VL – Sempre nos achamos um pouco atrasados nesse sentido no começo da banda. Quando começamos a nos dar conta da importância disso, entramos a fundo nesse meio.  Mas sempre tentamos atender a todos de forma individual, valorizando bastante aqueles que gostam do nosso trabalho, logicamente cada vez mais se torna impossível fazer isso com o crescimento do público, mas tentamos dar toda atenção possível, sem mandar recados através da produção da banda. Nós mesmos abastecemos esses meios.

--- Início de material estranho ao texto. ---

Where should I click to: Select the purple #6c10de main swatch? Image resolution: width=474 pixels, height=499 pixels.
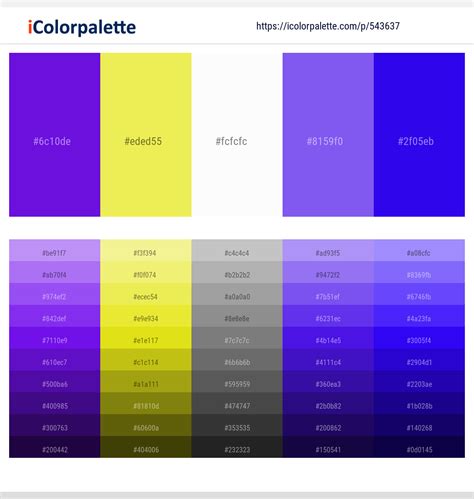point(55,135)
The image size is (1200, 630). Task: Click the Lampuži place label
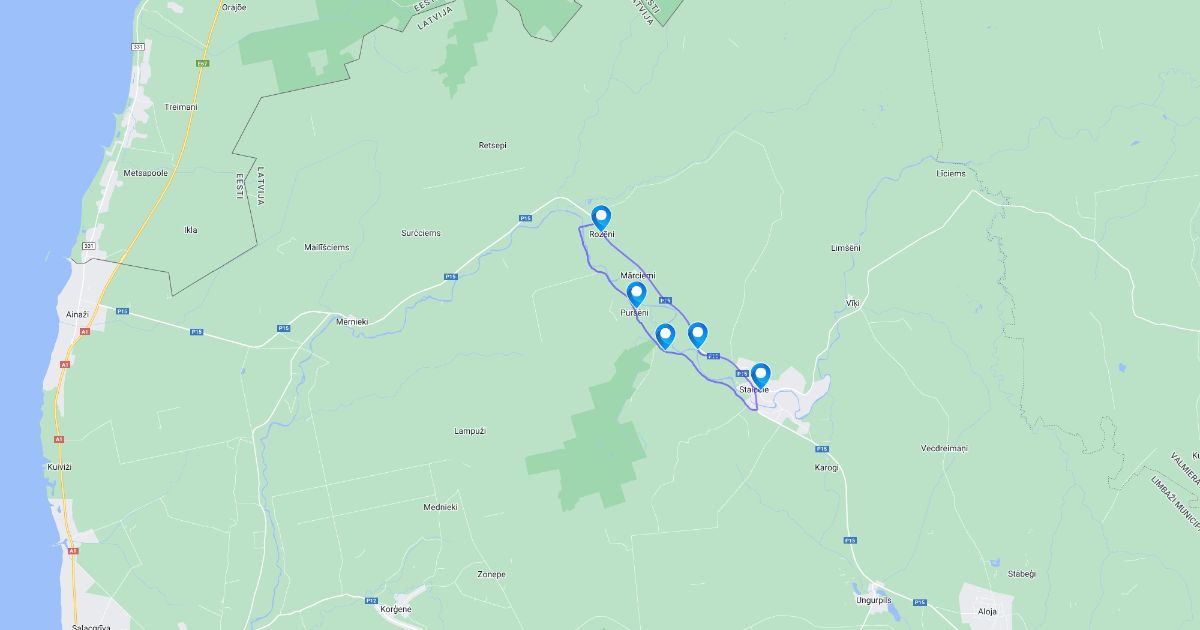[469, 431]
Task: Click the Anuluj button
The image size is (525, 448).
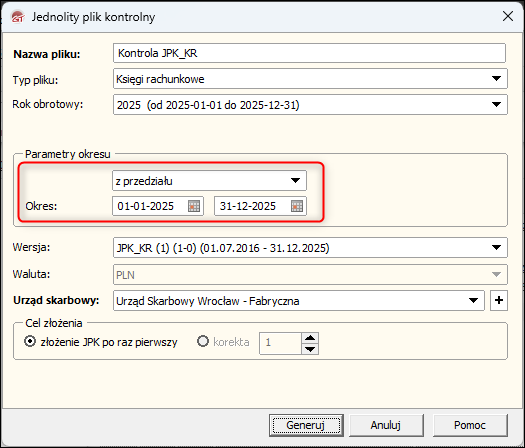Action: [x=386, y=425]
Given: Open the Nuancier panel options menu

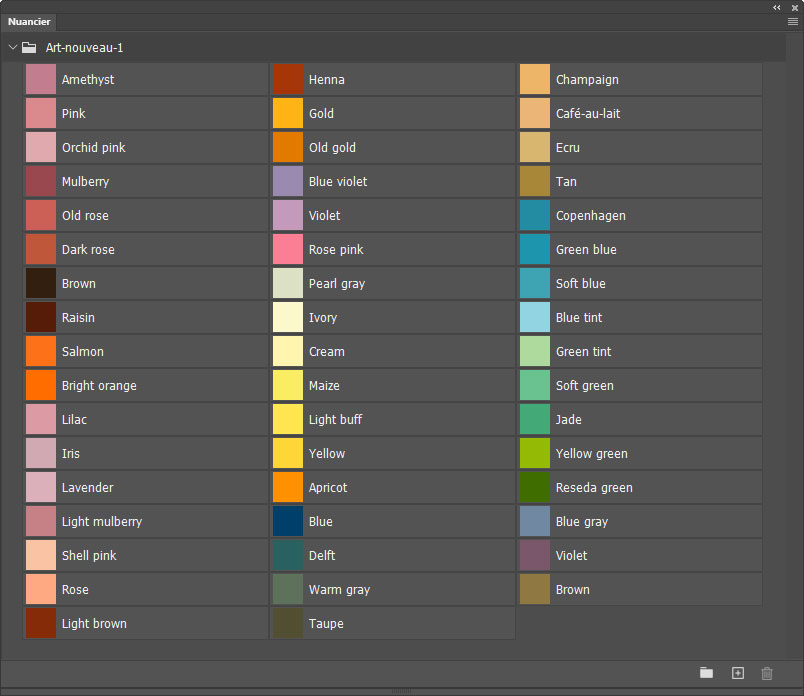Looking at the screenshot, I should click(792, 21).
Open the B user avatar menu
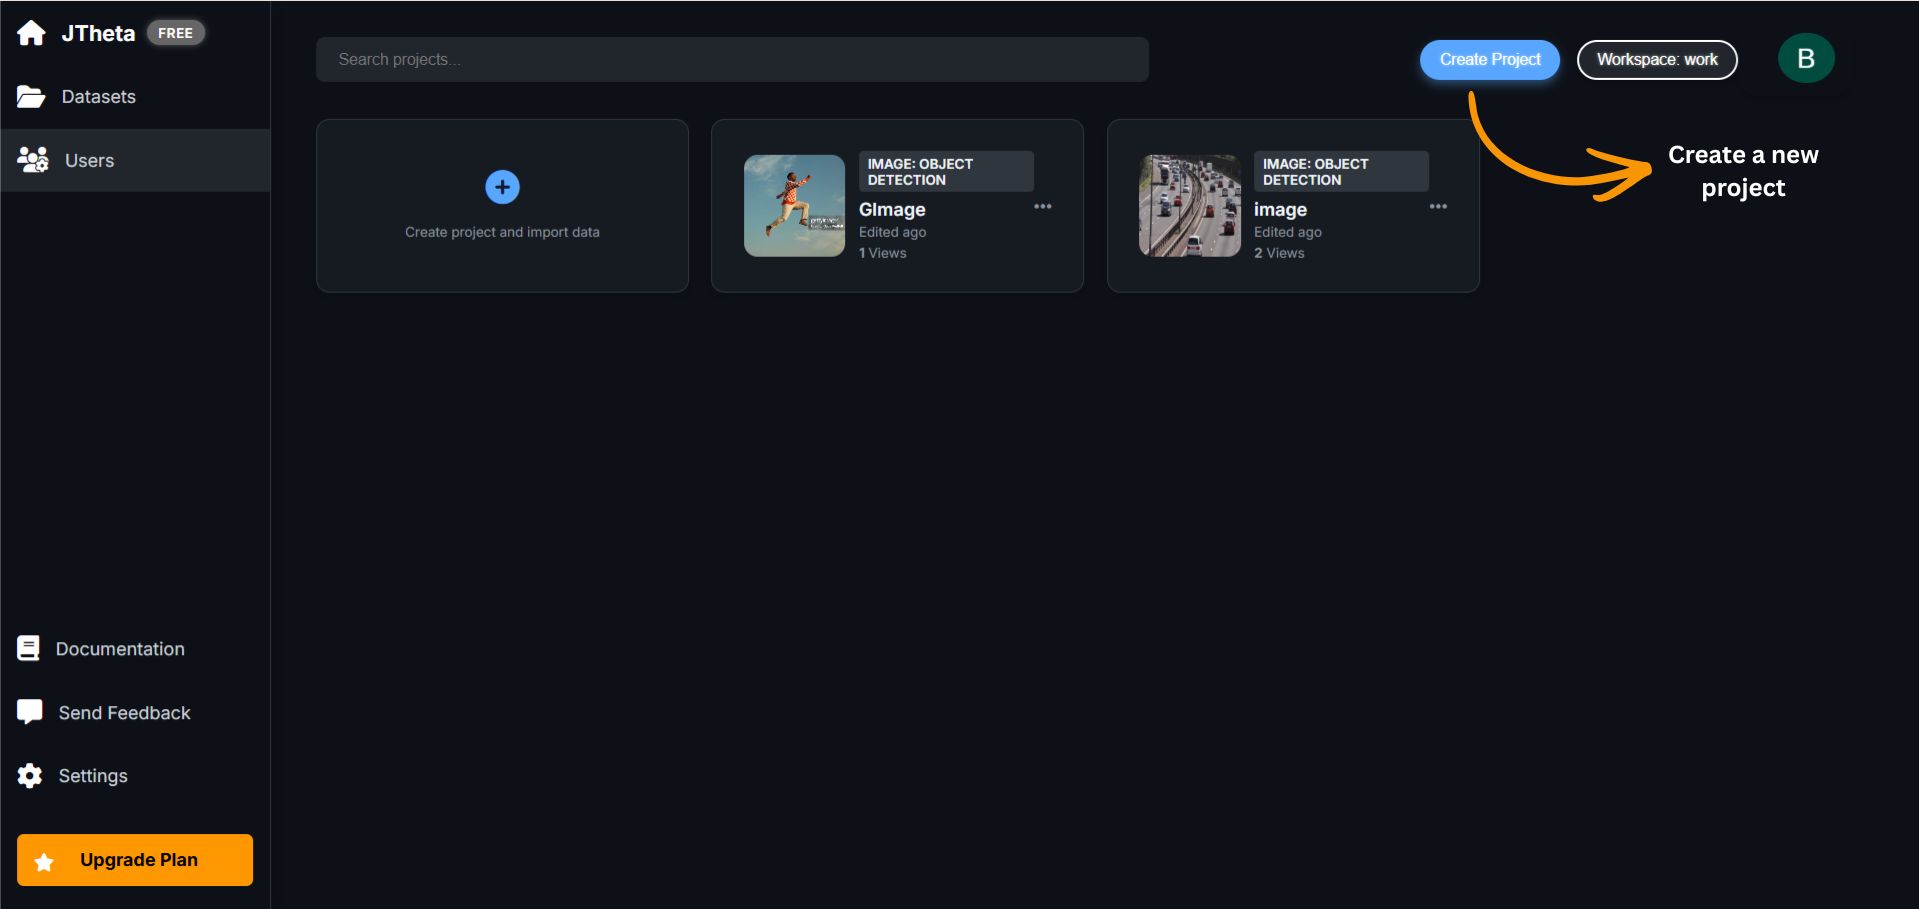This screenshot has width=1919, height=909. [1805, 59]
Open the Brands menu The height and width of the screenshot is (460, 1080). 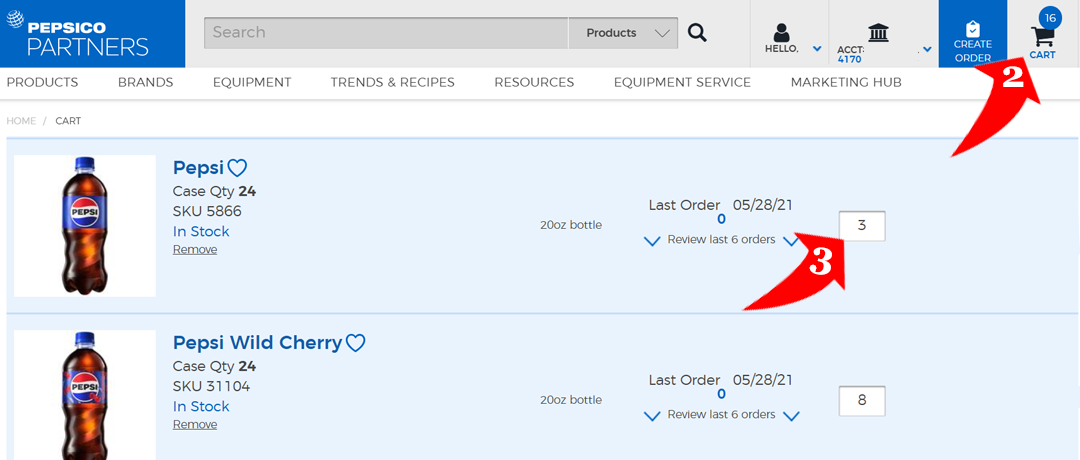pyautogui.click(x=145, y=82)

Antes das redes sociais esse contato era apenas direto nos shows e ainda tentamos fazer o máximos que conseguimos.

TB – E qual o posicionamento da Vera Loca em relação ao download de músicas na internet?

VL – Queremos que as pessoas conheçam nossas músicas. Isso vem em primeiro lugar. Hoje vendemos muitos discos, pois as pessoas que gostam do trabalho não abrem mão de ter o disco físico. Vendemos muito nos shows e também na loja do nosso site.

TB – O The Backstage Blog nasceu em Frederico Westphalen, vocês já fizeram show lá e a galera sempre pede para a banda voltar. Alguma previsão de show para a cidade ou região? A organização da Expofred mencionou o interesse em levar a Vera Loca para se apresentar na festa.

VL – Fizemos um show em Frederico que foi histórico pra gente, pois na época era um dos lugares mais longes que estávamos indo. Ficamos pensando, será que conhecem nossa música por aqui? Quando subimos ao palco foi inacreditável o reconhecimento do público, além do local estar lotado, quase todas as pessoas que estavam no local cantavam todas as nossas músicas. Então após esse show, que faz bastante tempo, Frederico é uma das cidades que mais pedem Vera Loca e a gente sempre costuma dizer que não depende da gente, a pressão tem que ser em cima de quem faz os eventos na cidade. Começou uma mobilização muito grande no twitter para levar a Vera Loca para Expofred. Não sabemos em que pé anda essa situção, pois nossa produção só costuma nos comunicar quando o show está 100% fechado. Então ficamos na torcida. Certamente se ocorrer esse show, será a prova que a voz do povo é a voz de Deus (rsrs)!